John Clark also thinks everybody should go to law school. In fact, it was his challenge that convinced Ellen Clark to follow him to Gonzaga.
“It’s just a tremendous honor to be authorized by the government to represent another person in a dispute, whether it’s with an insurance company or with a neighbor over a fence,” John Clark said in the earlier interview. “It is just a tremendous honor to do that. Every day, I’m just amazed about how exciting this job can be.”
Clark joined with Crary and Jim Domanico right out of law school; they’ve been together 30 years.
“We worked like brothers, played like brothers and at times we fought like brothers,” Crary said.
Clark’s propensity to give offenders multiple chances or to provide free legal help to someone he encounters in Spokane County District Court has sometimes caused concern for the partners, Crary said.
“Why are you representing this bum again? Yet all of the sudden, I could cite you numerous cases where that person would come back … who had transformed himself,” Crary said. “I can’t help but think that John had some play in that because he didn’t give up on them.

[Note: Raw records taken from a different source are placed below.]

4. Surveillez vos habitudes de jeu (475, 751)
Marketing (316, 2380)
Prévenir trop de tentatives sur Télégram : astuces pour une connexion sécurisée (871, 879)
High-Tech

“It’s a love of his fellow man. It’s love for this profession because this profession gave him the ability to do what he loves to do.”
That love perhaps received its toughest test in January 2009 when Clark found himself in a Spokane Valley drug store with a knife to his throat. The suspect, 25-year-old Michael A. Miller, threatened to harm Clark if the pharmacist didn’t hand over OxyContin and methadone.
Miller was later caught and Clark went to Miller’s sentencing to ask the judge for leniency. He then wished the man good luck as a deputy handcuffed Miller and took him to jail.
“There is a spot for him back in the community,” Clark said of Miller in August 2009. “I know he is going to get through this.”